Redundancy
As part of critical infrastructure, EDA must be resilient in case of outages to continue to support the infrastructure. Outages can be caused by power outages, network outages, storage outages, or any other dependent infrastructure outages and EDA must be able to mitigate the loss of visibility and automation during these events. Outages can also impact the connectivity between members of an EDA cluster; in these cases, EDA needs to avoid split brain scenarios.
EDA provides resiliency via redundancy, using the following strategies:
- Localized restartability: assuming any application can fail at any time, and the system must reconcile. This approach is taken in general in EDA, and is quite relevant for services like ConfigEngine. In general, any service should be able to restart and the system converge back to a golden state. It is also true that on a failure of any EDA pod either Kubernetes or ConfigEngine should restart it.
- Localized redundancy and microservices: multiple instances of a common service with loadbalancing. This strategy limits localized outages, in most cases, only inflight requests are lost.

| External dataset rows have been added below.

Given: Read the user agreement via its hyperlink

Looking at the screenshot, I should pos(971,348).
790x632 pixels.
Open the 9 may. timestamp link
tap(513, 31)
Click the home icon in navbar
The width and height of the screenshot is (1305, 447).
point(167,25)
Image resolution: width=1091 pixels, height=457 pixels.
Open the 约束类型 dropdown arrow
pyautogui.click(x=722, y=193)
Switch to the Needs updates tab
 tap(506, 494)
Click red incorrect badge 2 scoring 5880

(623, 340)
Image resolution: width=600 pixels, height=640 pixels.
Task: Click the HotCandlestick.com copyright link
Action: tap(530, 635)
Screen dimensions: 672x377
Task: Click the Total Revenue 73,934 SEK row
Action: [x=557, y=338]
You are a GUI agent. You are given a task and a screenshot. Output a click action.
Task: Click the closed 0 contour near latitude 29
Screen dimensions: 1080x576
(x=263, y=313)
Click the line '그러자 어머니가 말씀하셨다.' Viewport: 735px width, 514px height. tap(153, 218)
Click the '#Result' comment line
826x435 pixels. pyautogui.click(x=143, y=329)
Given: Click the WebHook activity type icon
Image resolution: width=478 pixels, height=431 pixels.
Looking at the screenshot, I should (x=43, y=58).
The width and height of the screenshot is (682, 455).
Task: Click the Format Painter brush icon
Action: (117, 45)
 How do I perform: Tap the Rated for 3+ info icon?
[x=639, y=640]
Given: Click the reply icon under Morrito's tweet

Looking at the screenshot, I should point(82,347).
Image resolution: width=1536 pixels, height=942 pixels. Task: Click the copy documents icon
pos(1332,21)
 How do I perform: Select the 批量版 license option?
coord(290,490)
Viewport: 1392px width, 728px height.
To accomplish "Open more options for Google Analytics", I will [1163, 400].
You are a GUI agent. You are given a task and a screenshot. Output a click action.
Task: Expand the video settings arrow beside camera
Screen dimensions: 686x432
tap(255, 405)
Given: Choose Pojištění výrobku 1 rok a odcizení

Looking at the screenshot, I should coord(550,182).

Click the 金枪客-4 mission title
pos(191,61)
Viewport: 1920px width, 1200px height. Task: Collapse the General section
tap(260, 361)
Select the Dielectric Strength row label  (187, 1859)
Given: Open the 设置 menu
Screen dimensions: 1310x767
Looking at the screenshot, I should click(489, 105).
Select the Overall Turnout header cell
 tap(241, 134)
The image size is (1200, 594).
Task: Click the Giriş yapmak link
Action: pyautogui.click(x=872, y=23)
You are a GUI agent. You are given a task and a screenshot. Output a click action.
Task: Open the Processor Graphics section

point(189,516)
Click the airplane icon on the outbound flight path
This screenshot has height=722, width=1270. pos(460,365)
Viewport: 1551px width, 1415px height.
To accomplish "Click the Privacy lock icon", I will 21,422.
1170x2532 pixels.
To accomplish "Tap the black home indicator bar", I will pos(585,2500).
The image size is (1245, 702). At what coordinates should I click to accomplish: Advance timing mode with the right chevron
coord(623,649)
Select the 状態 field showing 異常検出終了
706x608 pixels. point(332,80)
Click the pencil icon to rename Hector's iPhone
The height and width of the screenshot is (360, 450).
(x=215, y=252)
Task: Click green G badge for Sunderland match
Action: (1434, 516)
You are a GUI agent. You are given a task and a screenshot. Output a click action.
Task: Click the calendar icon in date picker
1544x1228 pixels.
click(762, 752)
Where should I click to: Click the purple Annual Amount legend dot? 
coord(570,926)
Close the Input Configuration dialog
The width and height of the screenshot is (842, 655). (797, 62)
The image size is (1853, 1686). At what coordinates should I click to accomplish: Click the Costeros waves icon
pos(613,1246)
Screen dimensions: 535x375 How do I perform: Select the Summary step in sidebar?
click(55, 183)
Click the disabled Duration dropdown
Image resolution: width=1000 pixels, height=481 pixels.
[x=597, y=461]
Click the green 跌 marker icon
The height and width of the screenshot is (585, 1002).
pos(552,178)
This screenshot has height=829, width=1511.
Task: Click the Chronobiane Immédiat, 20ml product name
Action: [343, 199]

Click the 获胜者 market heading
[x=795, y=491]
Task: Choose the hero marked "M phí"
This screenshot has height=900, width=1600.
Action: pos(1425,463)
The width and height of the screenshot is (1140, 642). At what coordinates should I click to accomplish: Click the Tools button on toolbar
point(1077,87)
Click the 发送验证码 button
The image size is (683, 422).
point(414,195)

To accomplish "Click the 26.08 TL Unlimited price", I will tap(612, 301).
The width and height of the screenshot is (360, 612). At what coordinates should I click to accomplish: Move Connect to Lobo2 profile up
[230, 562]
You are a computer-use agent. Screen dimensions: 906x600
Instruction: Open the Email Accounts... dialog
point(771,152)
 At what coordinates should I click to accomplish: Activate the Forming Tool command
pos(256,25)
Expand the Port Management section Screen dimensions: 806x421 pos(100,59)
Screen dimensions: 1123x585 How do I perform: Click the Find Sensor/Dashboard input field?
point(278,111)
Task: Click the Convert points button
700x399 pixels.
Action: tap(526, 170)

- Remote redundancy: multiple clusters (or cluster members depending on hierarchy). Typically referred to as geo-redundancy, where one or more cluster members are present and each one can operate the full load of management activities, with only one active at a time. In EDA, pushes to redundant sites are not synchronous as long as changes are persisted in the majority of configured git servers. This does mean some inflight changes could be lost during a switchover.
Local redundancy
EDA supports automatic recovery of local services in the event of a failure. EDA leverages Kubernetes for deployment of its core services, which provides out-of-the-box redundancy when more than one worker node is available, with EDA services able to be scheduled or rescheduled to remaining available nodes during failures.
Cluster recovery
EDA supports cluster recovery by allowing the bootstrapping of a cluster from any member. This process removes all members, start the active member, and then add members back.
Remote redundancy
Remote redundancy is accomplished by configuring a set of members within the
                    EngineConfig resource in
                    .spec.cluster.redundancy.members context, and a credential to
                authenticate members at .spec.cluster.redundancy.credential
                context.
Synchronization occurs when changes are pushed to the set of git servers for backup.
Alarms
Support for the following alarms, generated only on the active cluster:
- Reachability to any member fails.Additional details should be included - ideally a user should be able to figure out if the issues relate to connectivity or authentication for example.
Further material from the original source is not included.